[Input material]:
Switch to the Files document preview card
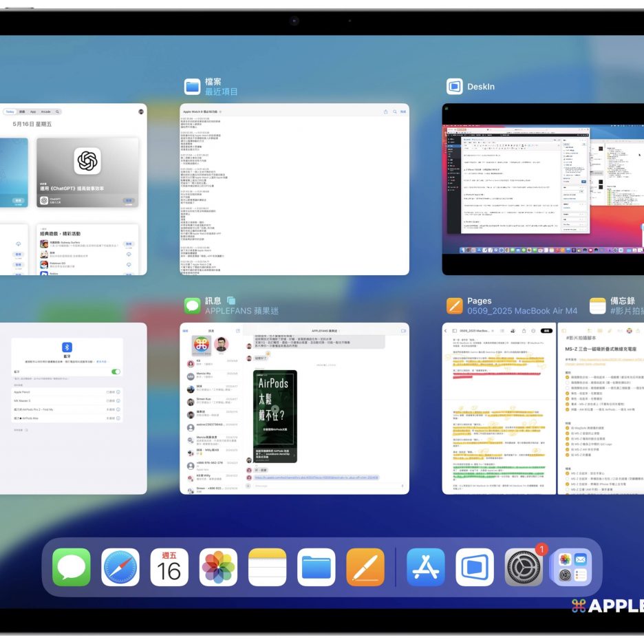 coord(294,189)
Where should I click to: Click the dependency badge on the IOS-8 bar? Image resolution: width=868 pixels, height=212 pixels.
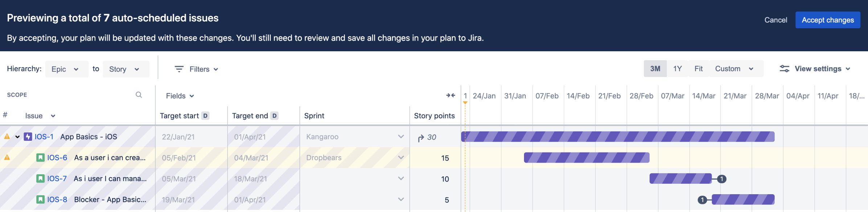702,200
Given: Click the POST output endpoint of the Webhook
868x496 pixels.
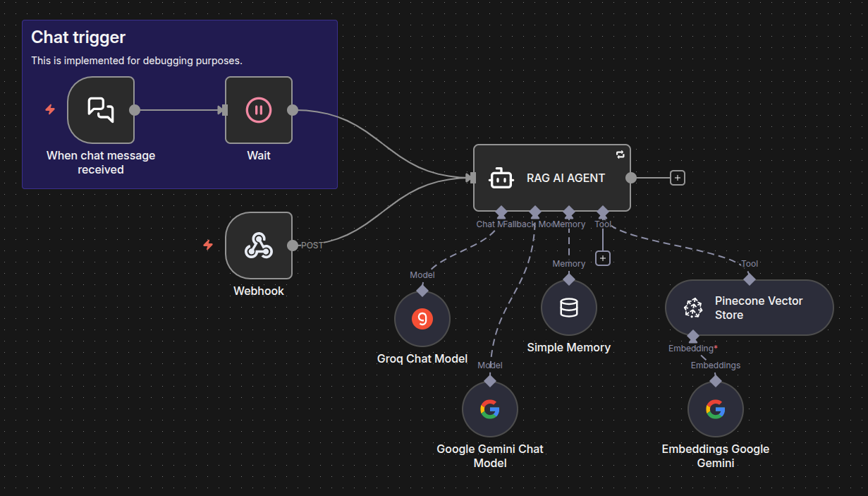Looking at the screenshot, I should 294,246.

...

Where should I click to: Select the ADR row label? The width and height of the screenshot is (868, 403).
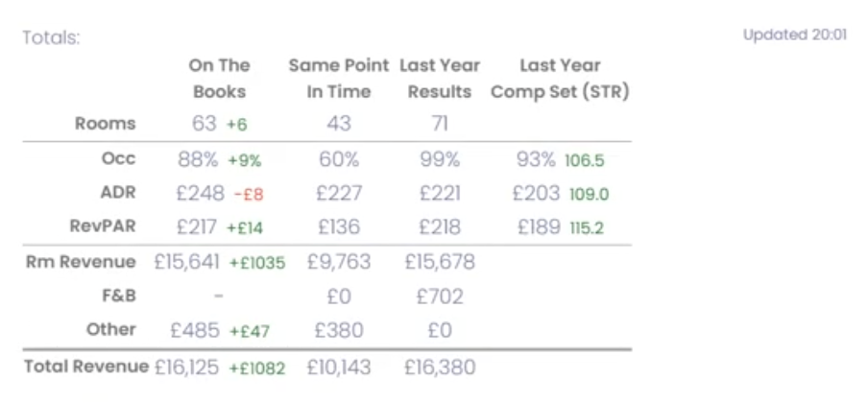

==

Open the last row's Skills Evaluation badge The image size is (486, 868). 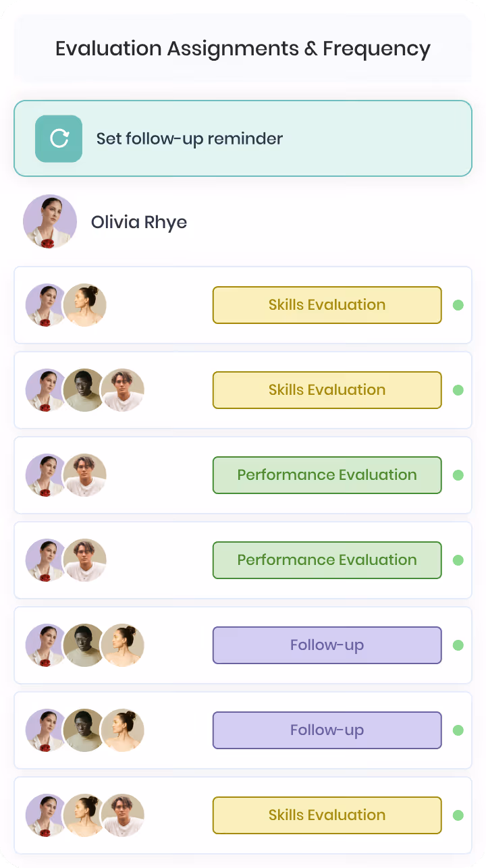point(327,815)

[How to complete this task]: Repeat the lines above exactly, beginning with the one containing "Switch to the Files document preview card" and finishing with the one containing "Given: Click the". No pictures belong in the copy.

[Response]:
Switch to the Files document preview card
 coord(294,189)
Where should I click to: Click the dependency badge on the IOS-8 bar? Image resolution: width=868 pixels, height=212 pixels.
702,200
Given: Click the POST output endpoint of the Webhook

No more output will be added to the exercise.